C’était Salomé, film de Charles Bryant, d’après la pièce d’Oscar Wilde. C’était au ThéâtredelaCité, le soir du mardi 27 novembre. Une farce macabre à couper le souffle.
Aujourd’hui, un film, c’est bruyant. C’est du son, une bande-son, des répliques dites par des comédiens, une bande de comédiens. Aujourd’hui, ça ne se fait pas un film muet (sauf rares exceptions). Que diraient les spectateurs, notamment les jeunes (qui n’ont pas connu la période muette) ? Le ThéâtredelaCité, en compagnie de la Cinémathèque, s’attaque à cela, et ouvre sa grande salle à des projections de ce type de long-métrage, soutenues par le jeu de musiciens, sur scène. Ainsi sont les ciné-concerts.
Salomé est un film muet. Pourtant, il hurle. Ce qui apparaît à l’écran, ce sont des désastres. Celui de Salomé, qui doit tuer celui qu’elle aime (« She kills the thing she loves, she loves the thing she kills« ) ; celui d’Hérode, qui règne sur la Judée et qui s’est marié à sa belle-soeur, Hérodias (la mère de Salomé) ; ceux de gardes et servants, qui sont emportés par ce torrent, au péril de leur vie. Ces effondrements, comme tous les effondrements, font beaucoup de boucan. Du boucan qui reste enfermé dans le crâne du spectateur.

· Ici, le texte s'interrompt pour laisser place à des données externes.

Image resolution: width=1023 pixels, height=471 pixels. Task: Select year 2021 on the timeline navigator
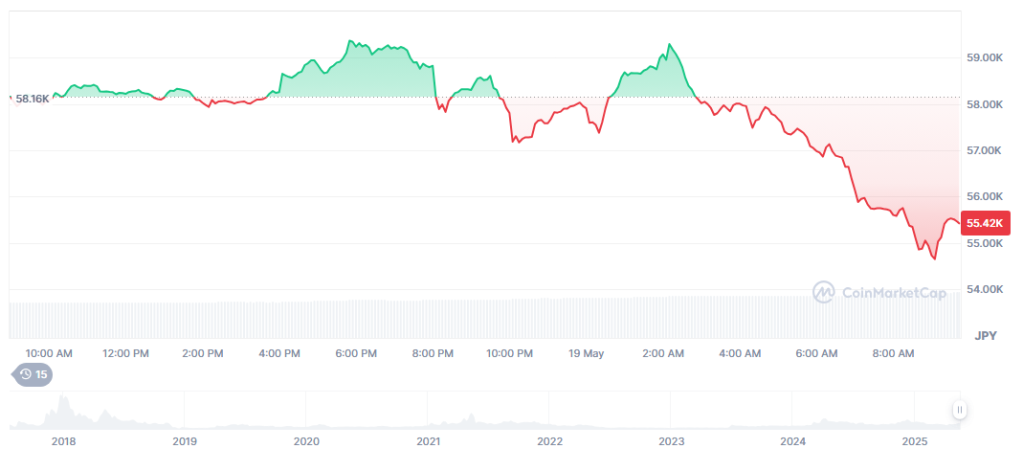[428, 441]
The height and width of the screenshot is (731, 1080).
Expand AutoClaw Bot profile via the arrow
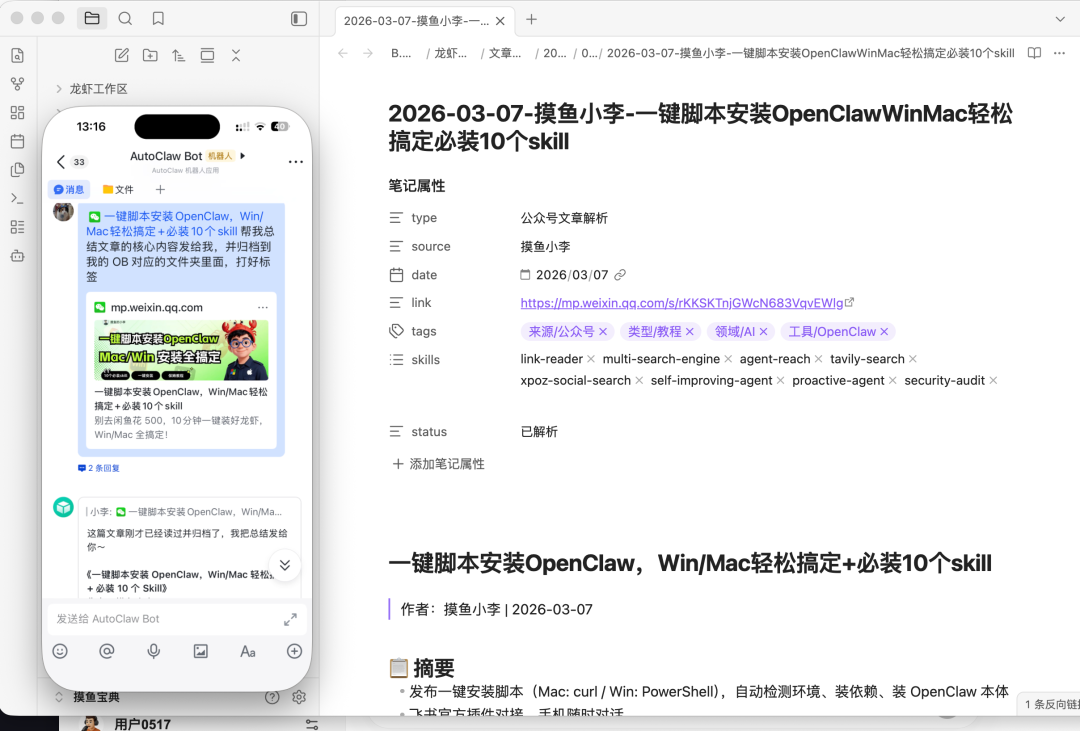243,156
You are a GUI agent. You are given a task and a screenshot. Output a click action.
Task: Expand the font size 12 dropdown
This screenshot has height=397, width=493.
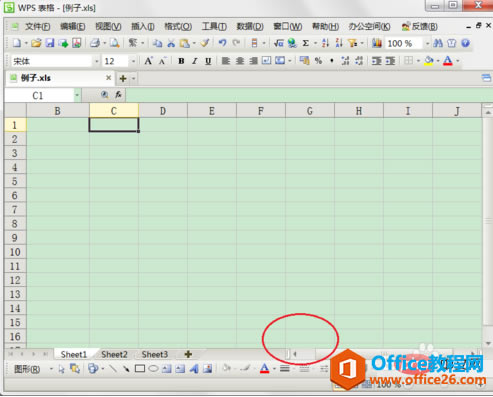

Ce qui hurle, c’est Alla Nazimova, comédienne-danseuse ukrainienne. Elle est puissante, dans le rôle de Salomé. Des lampions dans les cheveux comme des bigoudis, elle prend toute la lumière. Ses mouvements de tête sont vifs, dédaigneux. Son regard est grave, cruel, sévère, insolent, parfois terrorisé. Elle est une sorcière, une Cléopâtre déchue.
Ce qui hurle, ce sont les couleurs criantes des costumes excentriques que portent les personnages, nombreux. Ils forment une espèce de cour fastueuse autour d’Hérode. Ils portent des chapeaux longs, larges, hauts. Ce sont aussi les corps des acteurs (des danseurs), parfois désarticulés, voire décharnés.

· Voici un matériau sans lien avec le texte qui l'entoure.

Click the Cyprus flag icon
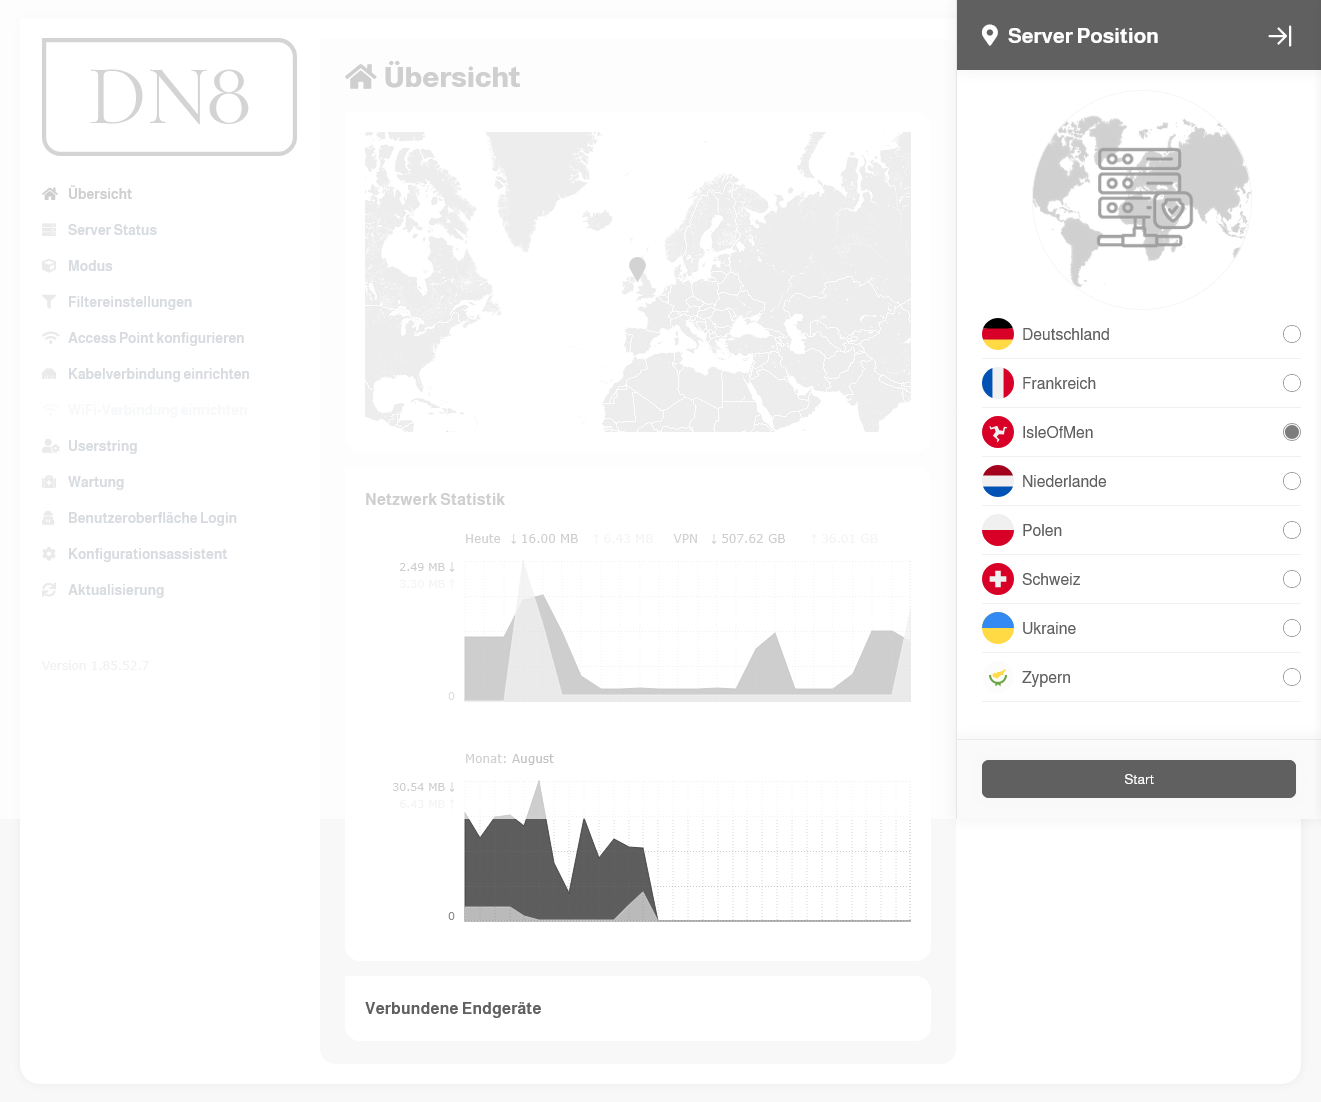The width and height of the screenshot is (1321, 1102). click(997, 677)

Florent Paris, lui, reste muet. Béret sur la tête, entouré d’ordinateur et machines, d’amplis pour sa guitare électrique. Pourtant, il n’est pas étranger à tout ce qu’il se passe. En jouant, il crée une atmosphère oppressante, sa musique est une tenaille, il boucle et re-boucle de mêmes phrasés, il rythme et fait culminer les tensions dans le thorax des spectateurs.

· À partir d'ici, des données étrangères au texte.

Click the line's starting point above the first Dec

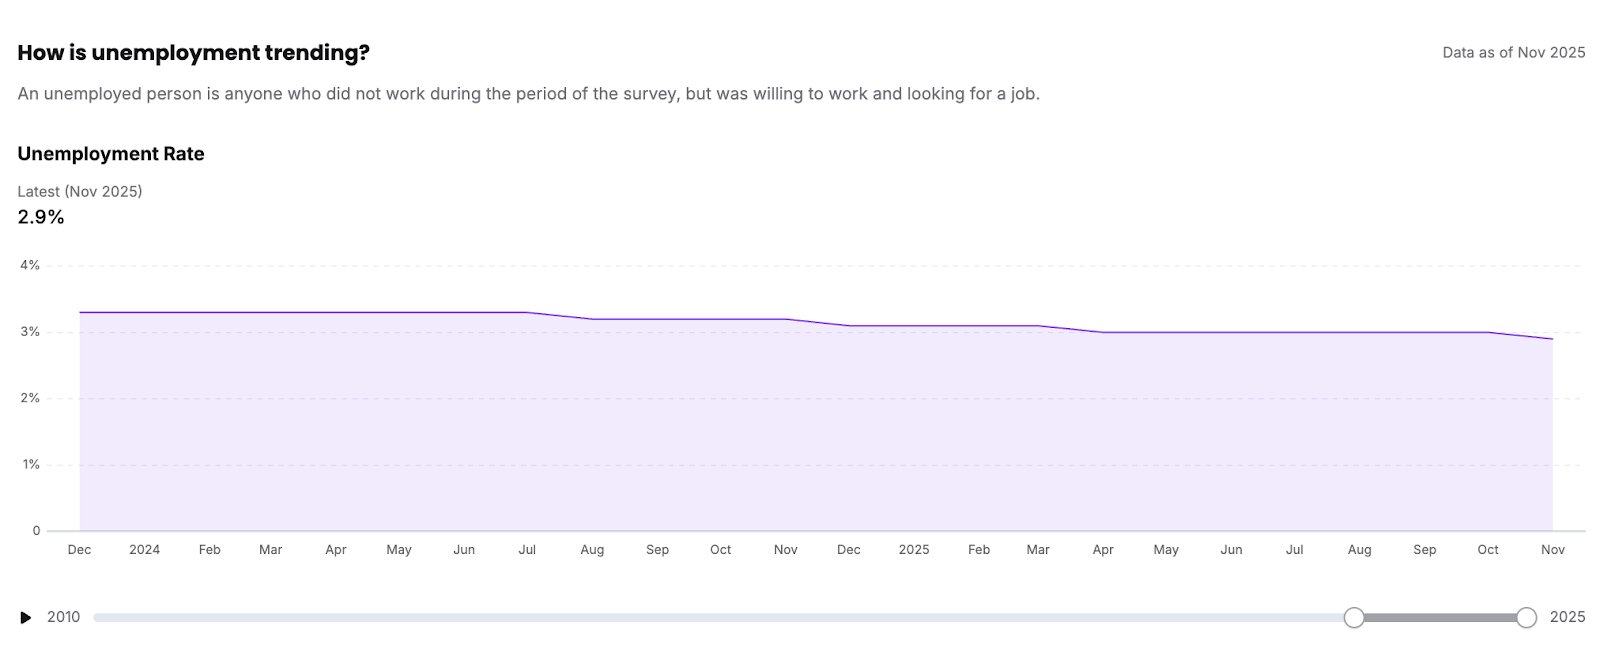[80, 313]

La force de ce film rappelle celle de l’écriture de Lautréamont (Les Chants de Maldoror). Une tragédie du mal, un cirque de l’apocalypse. Démesuré, désastreux, loufoque, un univers hors-du-commun gravite autour du spectateur, bien embêté (bien hébété) de ne trop savoir comment sortir et reprendre le chemin de chez lui.